• [PAGE EXTRACT]:
Oct. 1 is just around the corner, and with it will arrive the FAFSA cycle for the 2022-23 academic year. Candidly, it’s a rough time for FAFSA completion. After two consecutive high school classes saw significant year-over-year completion declines, seniors from the class of 2022 enter the academic year in a somehow-still-unstable environment due to the ongoing COVID-19 pandemic. In this environment, it is critical to understand
the obstacles to FAFSA completion for students and their families and the new and shifting dynamics in front of practitioners.
The New York City-based College Access: Research & Action (CARA) sought out key insights about these last two questions in some recently-released research. CARA’s mission is to ensure that first-generation college students, students from low-income backgrounds, and students of color have the knowledge and support necessary to enroll in and persist
through college. They accomplish that mission through whole school and peer-to-peer models of postsecondary advising and myriad research, policy, and advocacy efforts.
Across their 50 NYC partner high schools, CARA observed steep FAFSA completion drops. These schools serve a predominantly low-income (83%) and Black/Latinx (82%) student population.
As of March 1, 43% of CARA’s partner school seniors had completed the FAFSA, down 13% from the previous year and 10% lower than the citywide average. Fortunately, those partner schools recovered over the course of the spring, and by the end of June, 60%
of seniors had completed FAFSA, surpassing the national average and falling only a few points short of the citywide average.

• [ACTIVITY LIST]:
1. From the passage on FAFSA completion, print the text from "Across their 50" up to and including "(82%) student population.".
2. Render this sentence from the FAFSA passage in Spanish: "These schools serve a predominantly low-income (83%) and Black/Latinx (82%) student population."
3. Extend the passage on FAFSA completion, carrying it on from its final sentence.
The data has no role in this work.

• [DATA TO EXAMINE]:
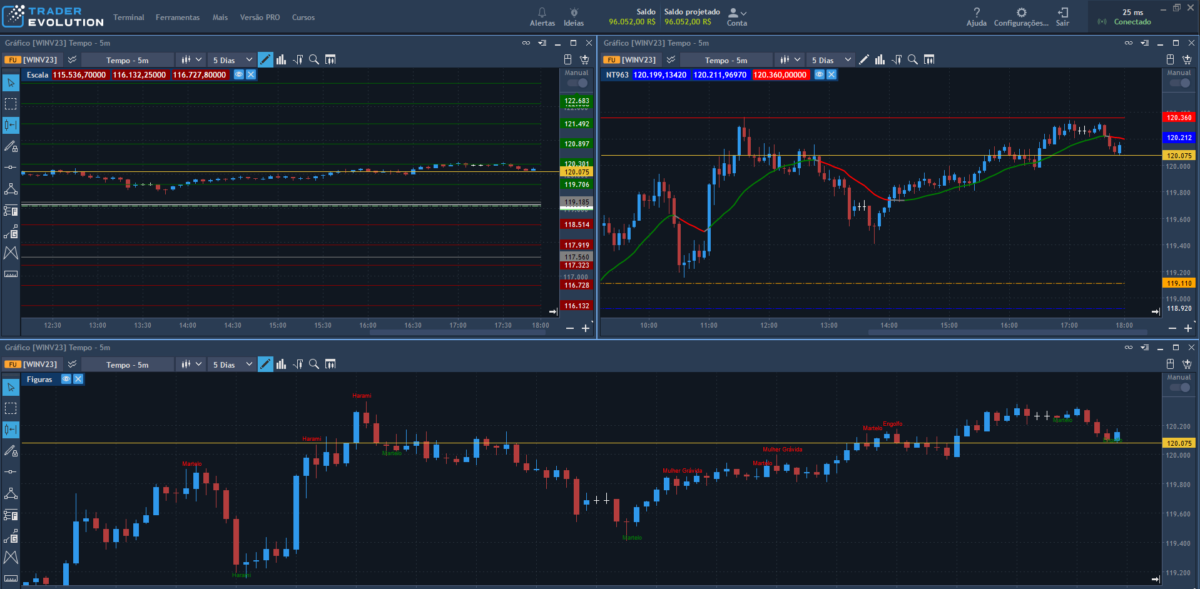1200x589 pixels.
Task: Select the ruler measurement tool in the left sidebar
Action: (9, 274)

...

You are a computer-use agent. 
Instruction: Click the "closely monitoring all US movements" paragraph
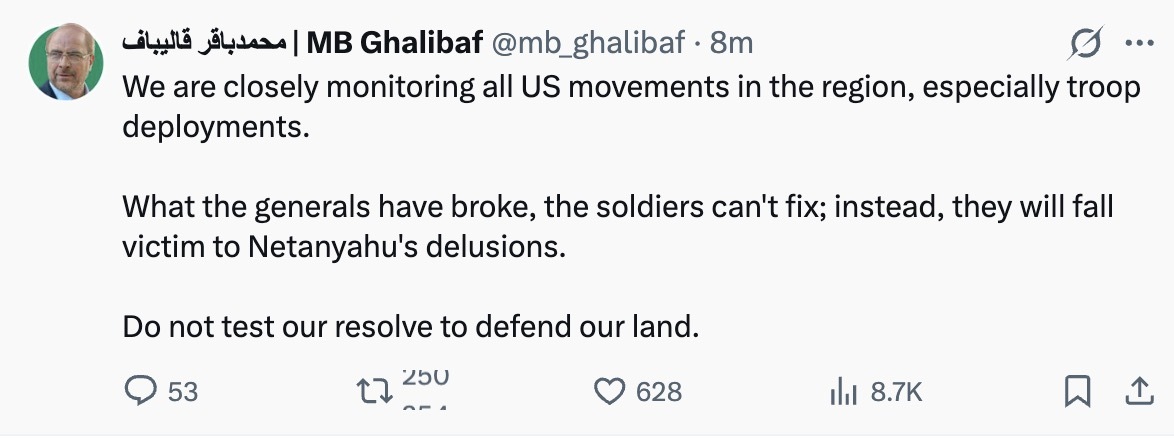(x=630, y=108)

==

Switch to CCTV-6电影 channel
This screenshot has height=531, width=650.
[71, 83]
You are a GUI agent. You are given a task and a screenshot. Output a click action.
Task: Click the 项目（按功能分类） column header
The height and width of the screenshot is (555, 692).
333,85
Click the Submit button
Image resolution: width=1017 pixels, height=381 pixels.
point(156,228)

• [REPLIES]:
1.
Across their 50 NYC partner high schools, CARA observed steep FAFSA completion drops. These schools serve a predominantly low-income (83%) and Black/Latinx (82%) student population.

2. Estas escuelas atienden a una población estudiantil predominantemente de bajos ingresos (83 %) y negra/latinx (82 %).

3.
To better understand the FAFSA completion environment, CARA met multiple times with counselors at four schools representing a cross-section of their network. CARA’s brief notes
The trajectory of FAFSA completion at these schools this spring provides an opportunity to understand the barriers students and families encountered in completing FAFSA during a second COVID spring. In analyzing the information we gathered, we came to
see those barriers as being further exposed and exacerbated by the pandemic - different in scale but not in kind - from pre-existing issues.
CARA found that the 20-40% of the senior classes who did not complete a FAFSA at the interviewed schools fell roughly into five categories:
Undocumented students, who were not eligible to complete a FAFSA.
Those tripped up by the complications of the financial aid application process, some whose families did not trust the process enough to share tax details and personal information, and a larger group who “ran out of steam when they encountered the
multiple steps required to finish it.”
Middle-income families who “based on an understanding of how much federal aid they would qualify for - probably little to none - chose not to engage with the deeply unpleasant bureaucracy that FAFSA represented.”
Students who intended all along to enter the workforce and/or who “were consistently absent, or who dropped out during senior year or before (these students are counted in cohort enrollment numbers, which are used to calculate rates of FAFSA completion),
but were effectively never in school for the counseling office to serve at all.”
Savvy readers will note there are just four bullet points above, but the brief notes five categories. This fifth is worth delving into more thoroughly because it includes those students for whom “the conversation around college has changed.”
For some of these students, that conversation changed because the prospect of virtual college was unappealing. The brief notes that, “While there’s no question that online learning has led many students to defer college, the deeper financial risk-benefit
calculation that so many low-income families need to make to attend college pre-dated the pandemic.”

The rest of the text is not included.